> [Task objective]
Print each line exactly, from the one with "Add Electroline fridge to wishlist with heart" to the very last line of the listing, and keep the pictures out.

> [Input for this task]
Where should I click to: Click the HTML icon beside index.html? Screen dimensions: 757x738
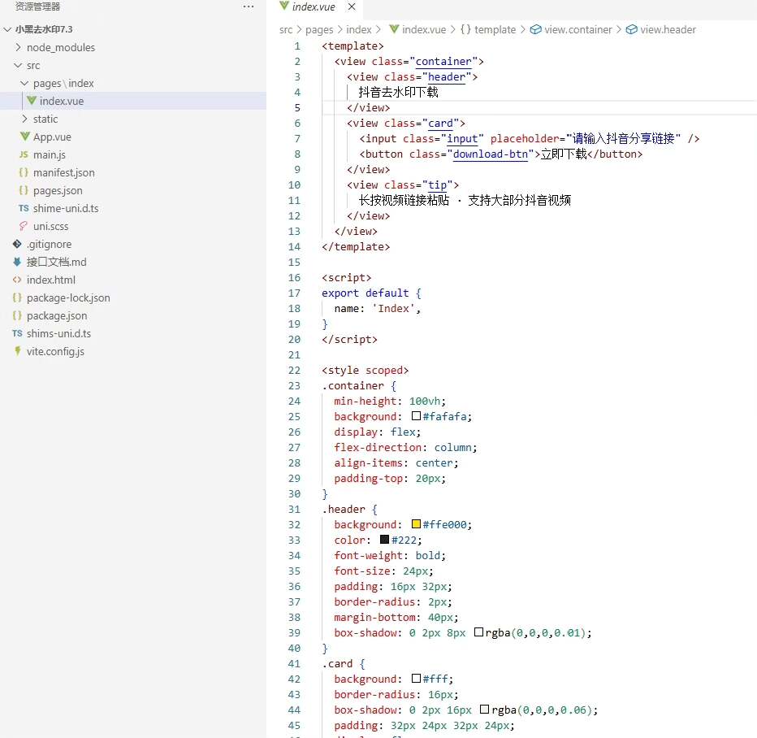[17, 280]
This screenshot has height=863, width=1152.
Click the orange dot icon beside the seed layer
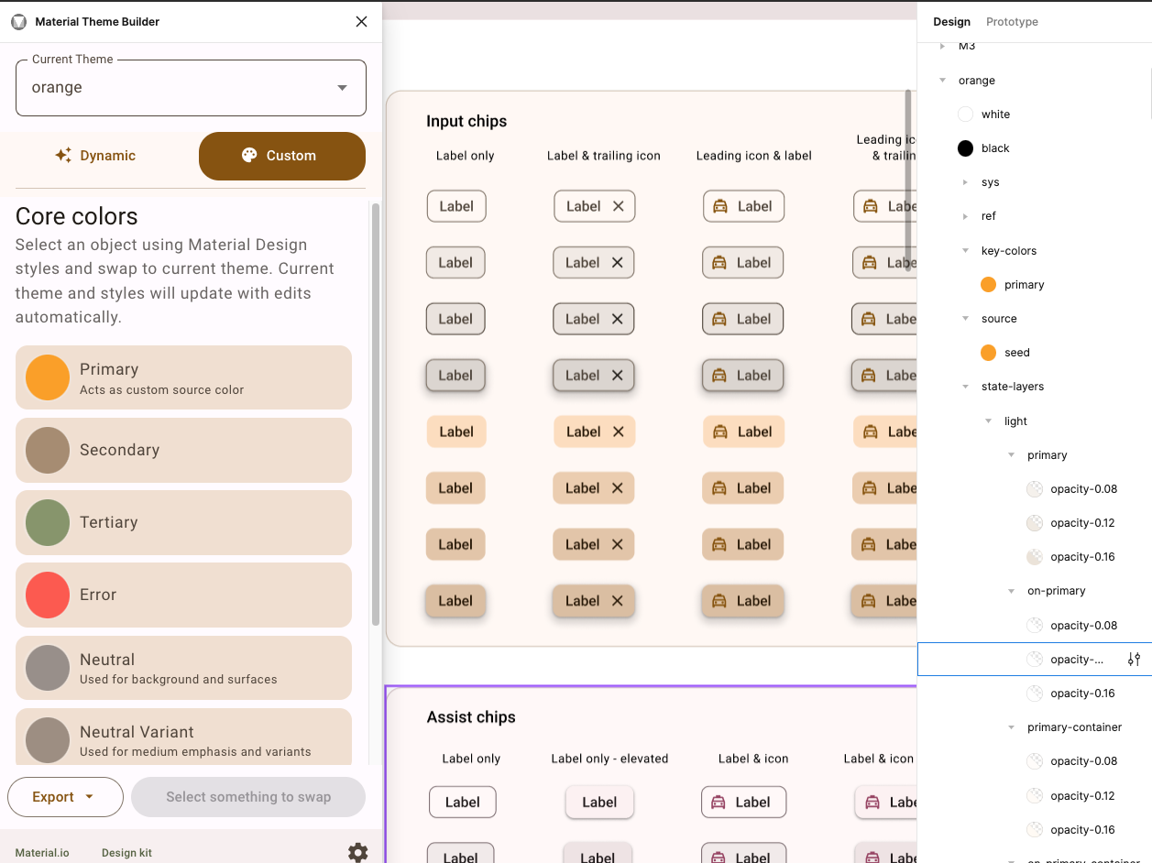988,352
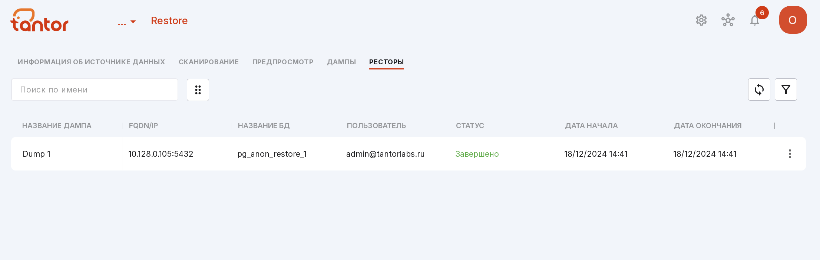Sort by Название дампа column header

[57, 126]
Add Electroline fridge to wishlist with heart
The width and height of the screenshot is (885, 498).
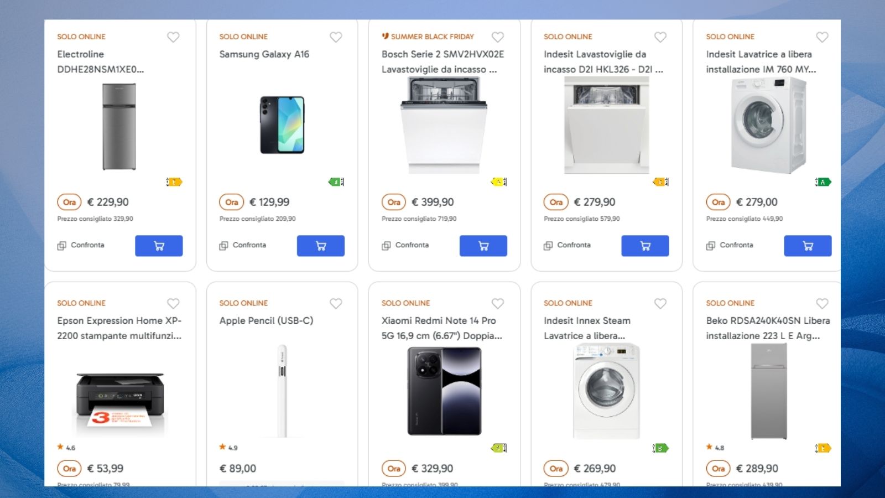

> [Your solution]
Add Electroline fridge to wishlist with heart
The width and height of the screenshot is (885, 498).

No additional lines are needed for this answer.